[The data — start]

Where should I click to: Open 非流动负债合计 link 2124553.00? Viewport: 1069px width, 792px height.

[The data — finish]
[The data — start]

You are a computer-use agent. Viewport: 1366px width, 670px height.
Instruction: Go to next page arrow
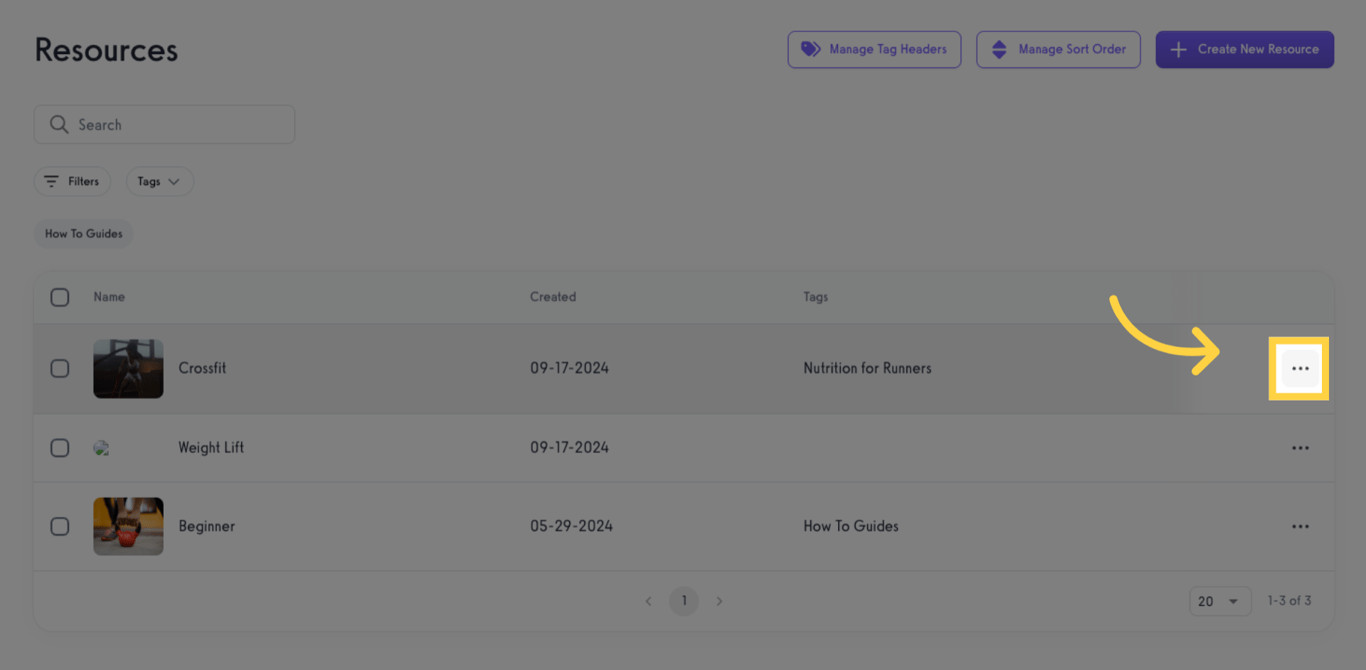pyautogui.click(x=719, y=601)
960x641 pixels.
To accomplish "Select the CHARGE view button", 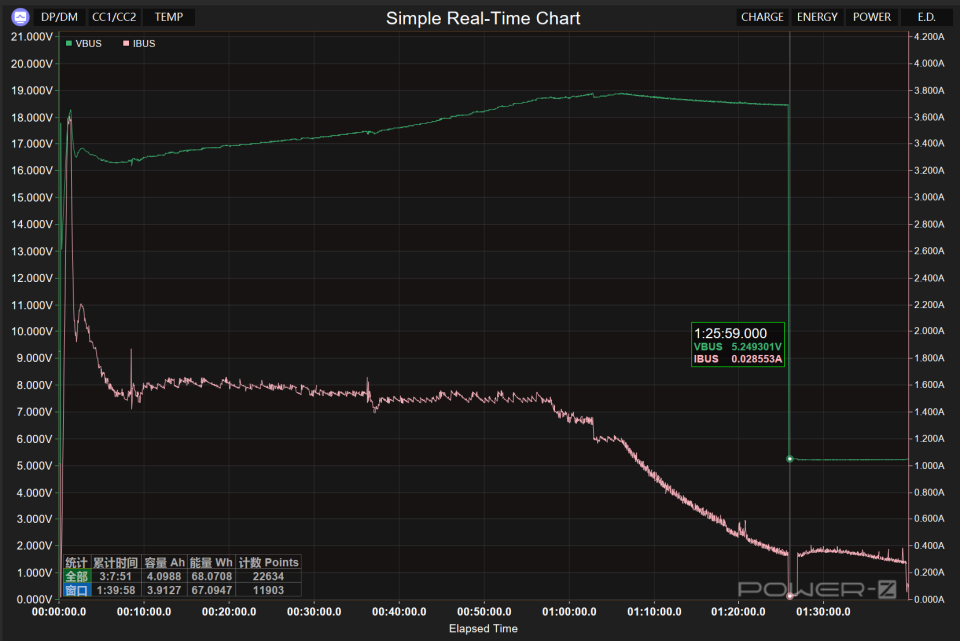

[The data — finish]
[The data — start]

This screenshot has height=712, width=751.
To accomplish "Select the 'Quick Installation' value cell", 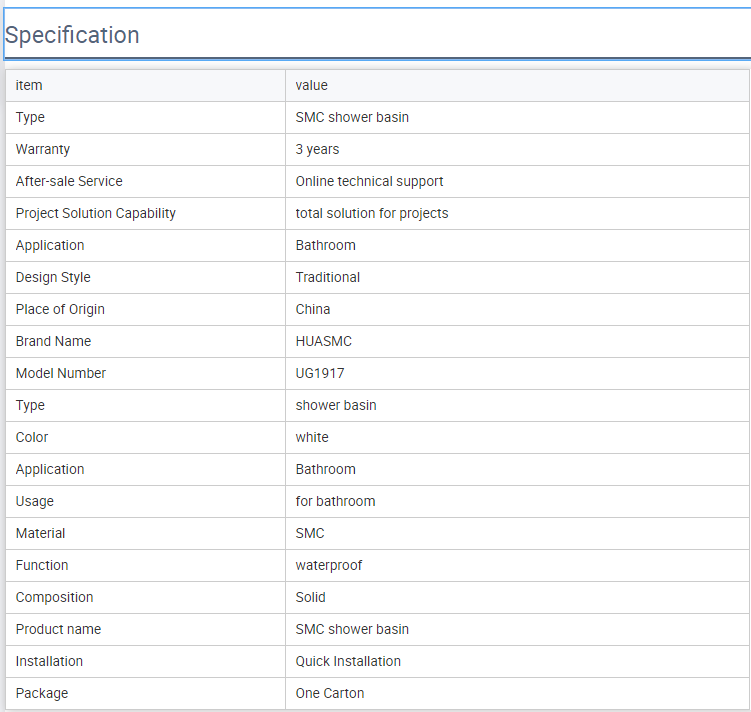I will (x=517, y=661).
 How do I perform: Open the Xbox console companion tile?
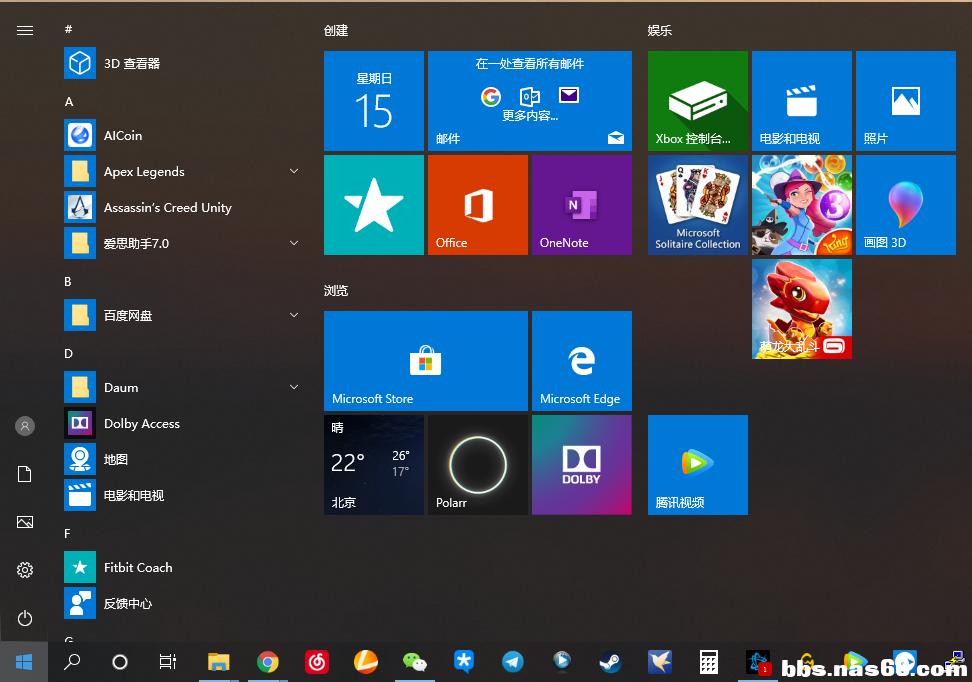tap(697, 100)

[The data — finish]

Search the data for "height". Copy every matching line.

Where should I click to: Open 非流动负债合计 link 2124553.00? Viewport: 1069px width, 792px height.
You are a computer-use agent. Viewport: 1366px width, 670px height.
This screenshot has height=712, width=751.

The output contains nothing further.